State of SME Finance in the United States 2014: Year of New Providers

At my consulting firm Nextrade Group, we just put out a new white paper on the state of SME finance in the United States:

This matters because SMEs are the backbone of US economy and an important contributor to U.S. exports – yet have been stifled by the insipid post-crisis credit environment. Why it made sense for us to put this together: data and analytics on this issue are very dispersed, and no one tracks all key indicators across areas (lending, VC investments, angels, crowdfunding, SBA and ExIm support) in one place. It also makes sense as we are working a great deal with clients on ideas to catalyze especially export finance to SMEs and want to keep our clients up to speed on SMEs in capital markets. In addition, in my other company TradeUp (coming soon), we are creating a crowd funding platform for financing export-driven SMEs and want to keep our investors abreast of the broader market. So here goes a summary –

State of SME Finance in the United States 2014: Year of New Providers

Small and medium-sized enterprises (SMEs), firms with fewer than 500 employees, are the backbone of U.S. economy. They make up 99 percent of all firms, employ over 50 percent of private sector employees, and generate 65 percent of net new private sector jobs. SMEs account for over half of U.S. non-farm GDP, and represent 98 percent of all U.S. exporters and 34 percent of U.S. export revenue.

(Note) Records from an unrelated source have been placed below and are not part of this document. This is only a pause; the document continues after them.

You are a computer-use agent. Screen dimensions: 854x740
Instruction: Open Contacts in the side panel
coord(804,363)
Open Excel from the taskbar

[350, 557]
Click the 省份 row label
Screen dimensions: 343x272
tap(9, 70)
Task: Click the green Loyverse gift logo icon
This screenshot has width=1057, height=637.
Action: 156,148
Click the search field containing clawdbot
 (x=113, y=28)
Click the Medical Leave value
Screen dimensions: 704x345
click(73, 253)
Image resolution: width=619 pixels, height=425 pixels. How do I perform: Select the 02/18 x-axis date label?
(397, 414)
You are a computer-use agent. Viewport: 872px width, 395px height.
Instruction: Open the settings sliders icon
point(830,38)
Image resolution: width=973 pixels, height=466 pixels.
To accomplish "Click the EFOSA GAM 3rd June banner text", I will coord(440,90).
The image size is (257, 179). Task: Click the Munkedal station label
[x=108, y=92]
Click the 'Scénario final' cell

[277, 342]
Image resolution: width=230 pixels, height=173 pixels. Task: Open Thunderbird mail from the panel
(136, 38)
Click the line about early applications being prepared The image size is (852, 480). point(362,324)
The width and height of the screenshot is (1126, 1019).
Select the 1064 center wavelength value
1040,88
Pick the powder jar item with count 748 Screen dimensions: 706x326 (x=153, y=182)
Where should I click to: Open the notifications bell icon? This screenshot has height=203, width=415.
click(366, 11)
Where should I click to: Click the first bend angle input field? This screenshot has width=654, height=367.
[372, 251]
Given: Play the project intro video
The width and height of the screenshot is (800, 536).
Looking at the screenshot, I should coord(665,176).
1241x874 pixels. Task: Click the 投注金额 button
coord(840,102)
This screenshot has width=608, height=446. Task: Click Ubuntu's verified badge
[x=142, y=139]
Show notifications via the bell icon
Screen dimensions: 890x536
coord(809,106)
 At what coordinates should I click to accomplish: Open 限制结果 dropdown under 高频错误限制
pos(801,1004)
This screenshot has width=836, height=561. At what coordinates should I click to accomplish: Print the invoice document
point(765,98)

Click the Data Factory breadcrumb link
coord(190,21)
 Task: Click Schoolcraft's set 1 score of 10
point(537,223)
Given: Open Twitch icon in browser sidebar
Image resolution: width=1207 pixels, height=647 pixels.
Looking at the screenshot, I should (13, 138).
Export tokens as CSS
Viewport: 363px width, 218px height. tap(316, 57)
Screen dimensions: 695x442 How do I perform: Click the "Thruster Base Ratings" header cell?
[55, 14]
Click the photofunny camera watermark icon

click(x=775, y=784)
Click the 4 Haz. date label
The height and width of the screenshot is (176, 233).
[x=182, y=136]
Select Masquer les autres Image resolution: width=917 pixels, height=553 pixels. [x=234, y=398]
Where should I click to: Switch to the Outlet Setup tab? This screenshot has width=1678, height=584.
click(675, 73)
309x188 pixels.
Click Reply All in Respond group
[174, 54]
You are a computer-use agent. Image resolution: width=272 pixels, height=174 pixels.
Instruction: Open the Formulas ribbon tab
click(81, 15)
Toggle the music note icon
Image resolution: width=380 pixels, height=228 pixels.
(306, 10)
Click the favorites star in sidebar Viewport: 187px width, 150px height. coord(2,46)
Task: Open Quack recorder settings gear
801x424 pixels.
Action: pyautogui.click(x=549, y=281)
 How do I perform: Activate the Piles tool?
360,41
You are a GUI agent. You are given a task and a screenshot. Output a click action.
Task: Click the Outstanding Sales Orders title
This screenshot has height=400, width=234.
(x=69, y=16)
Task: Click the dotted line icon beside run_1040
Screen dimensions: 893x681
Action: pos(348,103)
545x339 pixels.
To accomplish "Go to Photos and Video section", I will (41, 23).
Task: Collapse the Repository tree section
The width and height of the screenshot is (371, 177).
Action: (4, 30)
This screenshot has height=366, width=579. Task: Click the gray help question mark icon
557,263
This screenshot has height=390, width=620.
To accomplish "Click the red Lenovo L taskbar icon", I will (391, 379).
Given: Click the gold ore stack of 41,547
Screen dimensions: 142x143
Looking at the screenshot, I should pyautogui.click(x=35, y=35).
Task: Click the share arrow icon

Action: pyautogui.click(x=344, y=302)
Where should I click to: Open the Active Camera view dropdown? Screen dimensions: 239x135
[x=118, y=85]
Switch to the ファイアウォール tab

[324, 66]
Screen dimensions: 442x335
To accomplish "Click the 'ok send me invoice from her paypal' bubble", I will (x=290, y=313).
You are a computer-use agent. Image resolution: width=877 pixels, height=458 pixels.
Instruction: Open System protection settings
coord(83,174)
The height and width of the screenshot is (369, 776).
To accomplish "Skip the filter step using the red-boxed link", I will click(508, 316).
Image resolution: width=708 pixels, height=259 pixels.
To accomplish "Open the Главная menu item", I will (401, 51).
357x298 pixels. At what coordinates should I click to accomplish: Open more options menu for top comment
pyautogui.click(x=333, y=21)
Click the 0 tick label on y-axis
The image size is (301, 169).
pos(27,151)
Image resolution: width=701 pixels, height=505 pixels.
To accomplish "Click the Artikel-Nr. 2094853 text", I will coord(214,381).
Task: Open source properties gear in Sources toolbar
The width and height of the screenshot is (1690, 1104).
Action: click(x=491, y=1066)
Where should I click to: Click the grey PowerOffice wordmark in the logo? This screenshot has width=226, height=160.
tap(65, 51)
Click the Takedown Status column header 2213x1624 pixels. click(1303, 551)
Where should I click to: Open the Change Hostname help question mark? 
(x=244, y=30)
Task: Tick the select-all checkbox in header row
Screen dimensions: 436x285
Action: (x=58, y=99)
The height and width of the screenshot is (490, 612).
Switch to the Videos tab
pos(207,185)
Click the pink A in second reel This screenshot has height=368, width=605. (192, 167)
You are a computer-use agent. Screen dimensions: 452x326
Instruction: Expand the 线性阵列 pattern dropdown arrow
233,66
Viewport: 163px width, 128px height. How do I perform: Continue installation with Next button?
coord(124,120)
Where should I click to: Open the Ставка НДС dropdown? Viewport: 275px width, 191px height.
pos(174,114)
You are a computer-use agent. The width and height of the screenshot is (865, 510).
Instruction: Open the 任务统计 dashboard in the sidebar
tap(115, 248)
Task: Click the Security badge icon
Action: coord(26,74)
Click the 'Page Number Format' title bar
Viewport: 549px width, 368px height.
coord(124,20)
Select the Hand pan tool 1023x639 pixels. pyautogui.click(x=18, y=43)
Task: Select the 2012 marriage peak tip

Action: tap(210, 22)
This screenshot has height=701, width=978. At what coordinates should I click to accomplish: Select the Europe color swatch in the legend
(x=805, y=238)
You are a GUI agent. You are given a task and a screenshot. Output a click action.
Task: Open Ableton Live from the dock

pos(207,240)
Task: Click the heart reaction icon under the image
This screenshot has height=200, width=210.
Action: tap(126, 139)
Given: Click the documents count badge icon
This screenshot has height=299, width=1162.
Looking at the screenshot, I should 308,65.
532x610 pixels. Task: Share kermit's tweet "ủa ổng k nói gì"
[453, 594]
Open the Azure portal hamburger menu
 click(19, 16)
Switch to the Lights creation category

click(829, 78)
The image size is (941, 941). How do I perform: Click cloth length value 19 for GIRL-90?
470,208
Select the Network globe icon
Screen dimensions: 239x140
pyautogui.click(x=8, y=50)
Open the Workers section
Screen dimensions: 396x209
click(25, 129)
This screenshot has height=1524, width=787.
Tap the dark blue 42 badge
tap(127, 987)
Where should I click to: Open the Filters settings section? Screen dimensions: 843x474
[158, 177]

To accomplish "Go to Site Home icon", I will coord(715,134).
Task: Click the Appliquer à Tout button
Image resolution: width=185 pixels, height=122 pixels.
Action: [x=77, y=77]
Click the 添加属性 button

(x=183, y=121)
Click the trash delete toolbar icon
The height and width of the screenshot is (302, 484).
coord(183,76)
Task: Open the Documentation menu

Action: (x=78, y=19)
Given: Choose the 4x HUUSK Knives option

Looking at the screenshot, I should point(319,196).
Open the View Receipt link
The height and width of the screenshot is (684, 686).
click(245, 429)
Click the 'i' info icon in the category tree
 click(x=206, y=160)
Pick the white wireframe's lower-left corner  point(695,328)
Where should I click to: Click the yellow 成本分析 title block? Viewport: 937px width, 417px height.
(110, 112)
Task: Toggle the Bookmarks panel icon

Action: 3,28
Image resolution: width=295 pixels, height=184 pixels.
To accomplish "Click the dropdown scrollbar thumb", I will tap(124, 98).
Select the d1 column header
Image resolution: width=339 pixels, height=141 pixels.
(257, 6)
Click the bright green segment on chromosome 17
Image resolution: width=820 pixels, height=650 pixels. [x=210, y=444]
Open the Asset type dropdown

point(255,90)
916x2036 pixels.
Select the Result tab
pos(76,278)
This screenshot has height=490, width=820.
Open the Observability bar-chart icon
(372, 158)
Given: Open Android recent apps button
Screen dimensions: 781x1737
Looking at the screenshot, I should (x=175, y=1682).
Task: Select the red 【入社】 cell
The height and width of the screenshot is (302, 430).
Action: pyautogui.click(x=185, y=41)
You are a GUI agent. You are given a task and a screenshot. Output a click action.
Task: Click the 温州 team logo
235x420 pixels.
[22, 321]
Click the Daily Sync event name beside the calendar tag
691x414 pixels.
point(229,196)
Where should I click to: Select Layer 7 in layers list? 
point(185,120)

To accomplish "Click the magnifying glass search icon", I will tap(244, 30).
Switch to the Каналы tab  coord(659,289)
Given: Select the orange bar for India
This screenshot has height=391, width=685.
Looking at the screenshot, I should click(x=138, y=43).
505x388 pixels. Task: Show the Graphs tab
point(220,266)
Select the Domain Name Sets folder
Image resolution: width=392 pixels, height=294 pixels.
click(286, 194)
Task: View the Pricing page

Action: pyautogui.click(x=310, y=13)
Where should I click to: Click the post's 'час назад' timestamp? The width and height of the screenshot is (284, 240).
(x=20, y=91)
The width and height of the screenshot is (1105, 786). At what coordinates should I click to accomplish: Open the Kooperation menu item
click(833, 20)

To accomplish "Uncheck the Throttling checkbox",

To grow and globalize, SMEs need access to credit and cash flow. Credit conditions for U.S. SMEs deteriorated in the wake of the financial crisis, and are expected to continue depressed as Basel III capital adequacy requirements come into effect in 2015. Early-stage companies seeking equity finance have also faced challenges, as venture capital is increasingly focused on later-stage companies and available only to a handful of firms.

What is the state of SME finance in the United States today, five years after the financial crisis? This TradeUp white paper provides answers. We review trends in lending and equity financing to SMEs, discuss emerging financing sources for SMEs, and assess the future of SME finance in light of the rise of alternative, online lenders and crowdfunding. We will also analyze the specific financing issues faced by SMEs that seek growth through exports.

Our summary highlights are as follows:

• Overall, financing for SMEs appears to be recovering from the immediate post-recession years. However, the more traditional sources of SME capital – banks for loans and VCs for early-stage funding – are focusing on larger and less nascent companies. A number of instances and new delivery methods are taking their place, from online micro- and small business lenders to supply chains finance programs, angel investors, and crowdfunding platforms.

• Bank lending to SMEs has improved, but has yet to return to pre-crisis levels. In June 2013, the loan balances for commercial and industrial (C&I) loans of $1 million or less stood at $288.7 billion, $47 billion below June 2008.

• Federal government sources have played a complementary and to an extent countercyclical role during the past few years in SME lending. In FY 2013, SBA supported $29.6 billion in lending to small businesses, about the levels of the prior two years. The Export-Import Bank supported export credit insurances and export working capital for SMEs at $5.2 billion in 2013, somewhat below 2011-12 authorizations.

• The burgeoning market of online lenders has yet to be analyzed fully, but the success of several platforms indicates a new, strong, and relatively affordable source for financing particularly for small firms that lack access to sufficient bank credit.

• Expansion-sand Late-stage investments together accounted for $13.4 billion of VC investments through Q1-Q3 of 2013. Seed- and Early-Stage investments attracted 46 percent less investments during the same time period amounting to a total of $7.2 billion. The Software industry continues to garner the most VC dollars in the United States, while Silicon Valley continues to dominate the US VC investments by geography, leading the pack with 42 percent investments in 2013. Internationally, Israel and United States remain the hotbeds of innovation with the highest VC spending as a percent of GDP among the OECD countries in 2012.

• Angel investment is recovering and has become a strong complement to VC financing. In the first two quarters of 2013, angels invested a total of $9.7 billion, an increase of 5.2 percent over the first half of 2012 and 5 percent increase form 2007.

• Global crowdfunding volume nearly doubled in 2012 to $2.7 billion, of which over one-half, or $1.6 billion, was in North America. Crowdfunding is expected to exceed $5 billion in 2013.

As the U.S. economy recovers, 2014 appears to become a big year for alternative lenders and investors in the online and crowdfunding spaces, and see their expansion also to mobile platforms. However, bank financing to SMEs is expected to continue subdued as Basel III capital adequacy requirements come into effect in 2015. Because banks will have to hold additional cash in reserve to meet the terms of Basel III, they will have less money to lend compared to pre-crisis levels, which is expected to have a disproportionately negative effect on SME financing opportunities. This however will open up opportunities for new business models to accommodate the recovering financing demands by American SMEs.